I dati del seminario organizzato da Smea e Levoni alla Cattolica di Cremona per mettere a fuoco i problemi della filiera suinicola nazionale: in calo la redditività dei tagli e delle produzioni Dop
Un percorso attraverso le dinamiche di più stretta attualità lungo la filiera del suino e dei salumi. È questo che ha proposto Gabriele Canali – docente di economia agro-alimentare – in un seminario all’Università Cattolica del Sacro Cuore di Cremona, organizzato dalla Smea grazie alla collaborazione con Assaggezza, l’accademia voluta da Levoni, uno dei maggiori player italiani nel settore dei salumi. Una partnership preziosa che proseguirà nel tempo, come hanno sottolineato sia Davide Mambriani, responsabile Corsi di formazione executive della Smea che Michele Rinaldi, Human resources and organization director di Levoni SpA.
I problemi della filiera
Un incontro partecipato, perché il settore dei suini e dei salumi di problemi ne sta vivendo molti, e il professor Canali non si è certo sottratto ad affrontarli. A cominciare dalla Peste suina africana, la cui fase acuta attuale è certamente dovuta ai ritardi di molti enti coinvolti ma anche a qualche leggerezza interna alla filiera. Una filiera che peraltro – sottolinea il docente Unicatt – non parla al suo interno. Perché, al di là della Psa, una necessità che si fa sempre più urgente è l’apertura di un dialogo strutturale tra i segmenti dell’allevamento, della macellazione e della stagionatura. Sui temi della qualità, ad esempio, per produrre suini, tagli freschi e prodotti finiti sempre più adatti ai consumatori italiani e ai mercati esteri. Non solo. Qualora si creasse davvero un’interprofessione efficace e strutturata nel settore suinicolo e dei salumi, sarebbe più facile parlare con le istituzioni: “Se un’istanza viene portata ai policy maker da una sola parte, impone scelte difficili; se invece è tutta la filiera a dirsi d’accordo su un’iniziativa, ad esempio normativa, per la politica è molto più facile accoglierla” ha rimarcato Canali.
I dati parlano
Per il resto, a far capire come stanno le cose in questo settore che è tra i più importanti dell’agro-alimentare italiano sono state le elaborazioni del Crefis, il Centro ricerche economiche sulle filiere sostenibili di cui Canali è direttore. A cominciare dagli andamenti dei mercati delle commodities che compongono l’alimentazione dei suini, ovvero il principale fattore di costo per gli allevatori. E come ha evidenziato il professor Canali, i prezzi di mais, soia e orzo hanno registrato una crescita impetuosa tra fine 2021 e inizio 2022, mettendo in difficoltà l’allevamento di molti paesi, per poi scendere e arrivare oggi a livelli più accettabili.

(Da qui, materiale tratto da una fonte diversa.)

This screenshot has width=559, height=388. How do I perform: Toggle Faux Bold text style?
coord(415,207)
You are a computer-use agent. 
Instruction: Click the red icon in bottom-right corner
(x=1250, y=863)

Nel contempo, le quotazioni dei suini da macello pesanti – il principale prodotto della suinicoltura italiana – pur con molti ondeggiamenti sono salite negli ultimi anni, rimanendo peraltro al di sopra di quanto registrato nei paesi europei nostri competitor.

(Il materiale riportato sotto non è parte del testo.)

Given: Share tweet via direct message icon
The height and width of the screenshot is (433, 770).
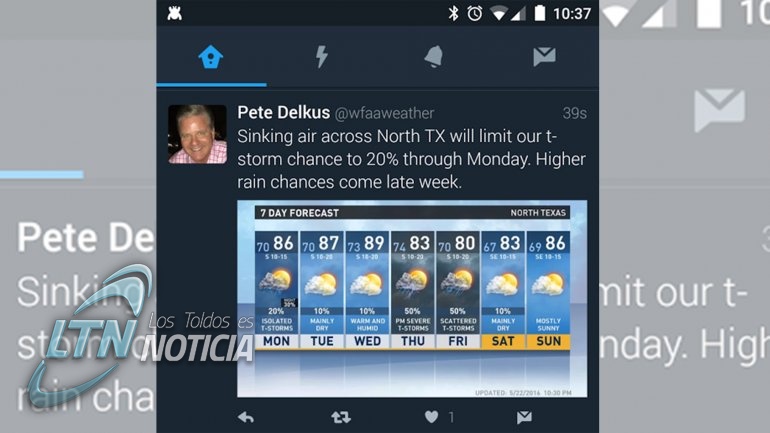Looking at the screenshot, I should [524, 417].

E più a valle nella filiera? Considerando il quinquennio 2019-2024, i prezzi delle cosce fresche pesanti destinate a prosciutto mostrano un trend in sostanziale crescita sino al 2023, poi una flessione a cui fa seguito un nuovo netto rialzo a partire da maggio di quest’anno. C’è però una dinamica preoccupante che ha voluto sottolineare il professor Canali: la produzione di prosciutti Dop sta calando da almeno tre anni. Un fenomeno che riguarda soprattutto il Prosciutto di Parma, che passa da 7,8 milioni di cosce stagionate del 2021 a 7,3 milioni del 2023.
La redditività è cruciale
Ma qual è lo stato di salute economica dei diversi operatori lungo la filiera? Su questa questione Canali ha risposto con i dati dell’Indice Crefis di redditività, uno strumento messo a punto dal Centro di ricerca della Cattolica di Cremona che, unico in Italia, misura la remuneratività dell’attività di allevamento, macellazione e stagionatura. E guardando a quest’ultimo segmento della filiera emerge un dato importante: il gap di redditività tra “Parma Dop” e prosciutti generici è andato assottigliandosi a partire da metà 2023 per diventare negativo nelle ultime settimane. Ciò significa che oggi è più conveniente produrre prosciutti non tutelati rispetti ai Dop. È un fenomeno preoccupante – ha spiegato Canali – perché se è vero che la salumeria italiana si giova largamente di un’identità basata sui prodotti di eccellenza, quando va in sofferenza il principale prodotto in questo ambito, è l’intera filiera del suino pesante a soffrirne.